Frequently Asked Questions
How much can a new final expense agent realistically earn in their first year?
Most new agents who stay active for a full year earn between $35,000 and $65,000 in net income after lead costs and chargebacks. This assumes they are working full-time (40+ hours per week), investing $2,000 to $3,000 per month in leads, and improving their close rate throughout the year. First-year agents who treat it as part-time effort should expect $15,000 to $30,000 net. The six-figure income claims you see online are possible but typically take 18 to 24 months of consistent effort to achieve.
Do I need to go door-to-door, or can I sell final expense over the phone?
Phone sales (telesales) has become the dominant model for final expense since 2020. You do not need to knock doors unless you prefer that approach. Many top-producing agents work entirely from home via phone, using e-applications to submit business electronically. The door-knocking model still works in some markets and can produce higher close rates on individual appointments, but telesales allows you to work a larger geographic territory and scale your production without driving time and gas costs.
What is the biggest mistake new final expense agents make?
Underfunding their lead budget and giving up too early. Most agents who fail run out of money before their skills catch up. They buy 50 leads, close 2 or 3, calculate that they lost money, and quit. They never give themselves enough volume to improve their skills, refine their script, or build momentum. The second biggest mistake is chasing cheap leads instead of focusing on cost per acquisition. A blended strategy using exclusive web leads, aged leads, and referrals typically produces the best results.
Are final expense leads worth buying, or should I generate my own?
For most new agents, buying leads is the fastest path to getting in front of prospects. Self-generating leads through Facebook ads, direct mail, or community outreach takes time to set up, optimize, and scale. Most agents do not have the marketing expertise or budget to run their own lead generation campaigns effectively while also learning to sell. Start by purchasing quality leads, focus on mastering the sales process, and consider self-generation as a supplemental strategy once you are consistently profitable with purchased leads.
Is the final expense market saturated?
No. The market is competitive, but it is far from saturated. Over 90 million Americans are in or aging into the target demographic, and LIMRA consistently reports that a large percentage of middle-income and lower-income Americans lack adequate life insurance. What feels like "saturation" is often a local or lead-source-specific issue, not a market-wide problem. Agents who differentiate themselves through genuine service, systematic follow-up, and quality lead sources continue to grow their production year over year. The agents who struggle with saturation are typically buying the cheapest shared leads and competing with multiple other agents for the same prospects.
The Bottom Line
Is selling final expense worth it? If you go in with realistic expectations, adequate capital, emotional resilience, and a commitment to treating it as a real business for at least 12 months -- yes, it absolutely can be. The product is needed, the market is large, the commissions are competitive, and the flexibility is real.

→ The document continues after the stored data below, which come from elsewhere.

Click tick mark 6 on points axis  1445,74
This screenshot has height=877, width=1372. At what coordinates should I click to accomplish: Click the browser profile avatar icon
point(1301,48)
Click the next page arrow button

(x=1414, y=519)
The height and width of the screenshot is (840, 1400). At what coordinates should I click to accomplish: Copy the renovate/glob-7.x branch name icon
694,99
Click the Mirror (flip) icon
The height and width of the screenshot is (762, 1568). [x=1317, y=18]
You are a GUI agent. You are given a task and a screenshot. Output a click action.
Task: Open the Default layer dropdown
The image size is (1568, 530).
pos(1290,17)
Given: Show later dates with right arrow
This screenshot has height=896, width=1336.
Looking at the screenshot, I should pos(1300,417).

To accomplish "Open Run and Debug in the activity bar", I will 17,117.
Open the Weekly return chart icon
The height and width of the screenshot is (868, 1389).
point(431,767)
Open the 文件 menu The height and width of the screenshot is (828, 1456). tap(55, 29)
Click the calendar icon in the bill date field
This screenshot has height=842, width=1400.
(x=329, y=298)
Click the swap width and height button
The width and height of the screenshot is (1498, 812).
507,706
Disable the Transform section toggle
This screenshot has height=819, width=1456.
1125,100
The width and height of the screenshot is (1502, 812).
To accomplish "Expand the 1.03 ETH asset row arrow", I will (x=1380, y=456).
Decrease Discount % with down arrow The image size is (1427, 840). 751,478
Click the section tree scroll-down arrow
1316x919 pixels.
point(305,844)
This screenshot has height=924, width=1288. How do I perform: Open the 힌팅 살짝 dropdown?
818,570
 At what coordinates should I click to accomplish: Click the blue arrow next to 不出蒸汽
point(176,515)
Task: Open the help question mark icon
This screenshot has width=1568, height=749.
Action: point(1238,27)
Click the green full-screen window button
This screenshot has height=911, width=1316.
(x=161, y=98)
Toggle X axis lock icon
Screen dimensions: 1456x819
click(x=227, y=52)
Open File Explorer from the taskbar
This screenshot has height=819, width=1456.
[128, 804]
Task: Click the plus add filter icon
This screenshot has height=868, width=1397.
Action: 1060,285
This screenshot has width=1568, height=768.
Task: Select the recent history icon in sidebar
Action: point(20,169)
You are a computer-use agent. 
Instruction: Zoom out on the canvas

But if you are looking for easy money, guaranteed income, or a career that does not require grinding through rejection and emotional conversations -- this is not it. The agents who thrive in final expense are the ones who showed up when it was hard, who called the lead back a seventh time, who set money aside for chargebacks instead of spending it, and who understood that building a sustainable insurance business is a marathon, not a sprint.
The opportunity is real. The question is whether you are willing to do what it actually takes.